If President Biden moves ahead with a plan to block people who illegally cross into the United States from claiming asylum, it is likely to face a swift legal challenge, much the way an effort by his predecessor in 2018 was blocked by the courts.

Politically, such a setback may not even matter.

For Mr. Biden, simply issuing an executive action just before his State of the Union address on March 7 could bolster his re-election campaign by demonstrating that he is unilaterally trying to secure the border over Republican opposition.

The president’s aides have seized on the decision by Republican lawmakers last month to kill a bipartisan border measure when polls show Americans are deeply concerned about the number of people crossing from Mexico after fleeing gangs, torture and economic distress in Central and South America.

“Folks, doing nothing is not an option,” Mr.

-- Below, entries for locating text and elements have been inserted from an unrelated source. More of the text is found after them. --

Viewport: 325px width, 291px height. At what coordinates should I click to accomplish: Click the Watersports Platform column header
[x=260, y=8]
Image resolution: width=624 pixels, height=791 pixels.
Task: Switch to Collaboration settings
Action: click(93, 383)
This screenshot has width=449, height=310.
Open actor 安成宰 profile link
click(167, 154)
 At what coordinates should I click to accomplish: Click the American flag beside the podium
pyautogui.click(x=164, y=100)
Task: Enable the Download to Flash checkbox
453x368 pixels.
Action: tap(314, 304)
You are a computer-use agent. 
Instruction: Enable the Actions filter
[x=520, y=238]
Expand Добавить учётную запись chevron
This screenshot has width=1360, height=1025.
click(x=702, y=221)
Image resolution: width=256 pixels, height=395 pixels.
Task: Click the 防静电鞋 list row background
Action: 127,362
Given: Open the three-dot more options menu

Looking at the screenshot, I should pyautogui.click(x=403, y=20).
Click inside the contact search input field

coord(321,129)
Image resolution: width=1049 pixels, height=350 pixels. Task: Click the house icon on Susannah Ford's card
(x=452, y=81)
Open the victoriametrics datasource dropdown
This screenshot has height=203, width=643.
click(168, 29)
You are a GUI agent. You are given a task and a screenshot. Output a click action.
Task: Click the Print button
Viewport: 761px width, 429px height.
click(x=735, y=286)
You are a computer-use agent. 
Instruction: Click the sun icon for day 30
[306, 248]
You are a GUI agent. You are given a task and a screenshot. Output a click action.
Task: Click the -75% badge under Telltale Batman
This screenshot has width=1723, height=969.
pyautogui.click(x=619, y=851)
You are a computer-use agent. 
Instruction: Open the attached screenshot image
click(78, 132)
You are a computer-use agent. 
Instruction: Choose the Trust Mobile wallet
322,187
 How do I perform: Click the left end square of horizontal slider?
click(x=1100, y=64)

Biden told the nation’s governors on Friday during a meeting at the White House, suggesting that they pressure lawmakers to revive the border bill in the days ahead.

But if they do not, Mr. Biden is betting that he can appeal to voters who are concerned about immigration by invoking his executive authority to show that he is willing, in his own words, to “shut down the border” amid a surge in migration.

The plan under consideration would mirror the bipartisan bill that congressional Republicans thwarted. But even the White House acknowledges that executive action — even if it survived legal challenges — could not provide the sort of money and resources for controlling the border that Mr. Biden had wanted Congress to approve.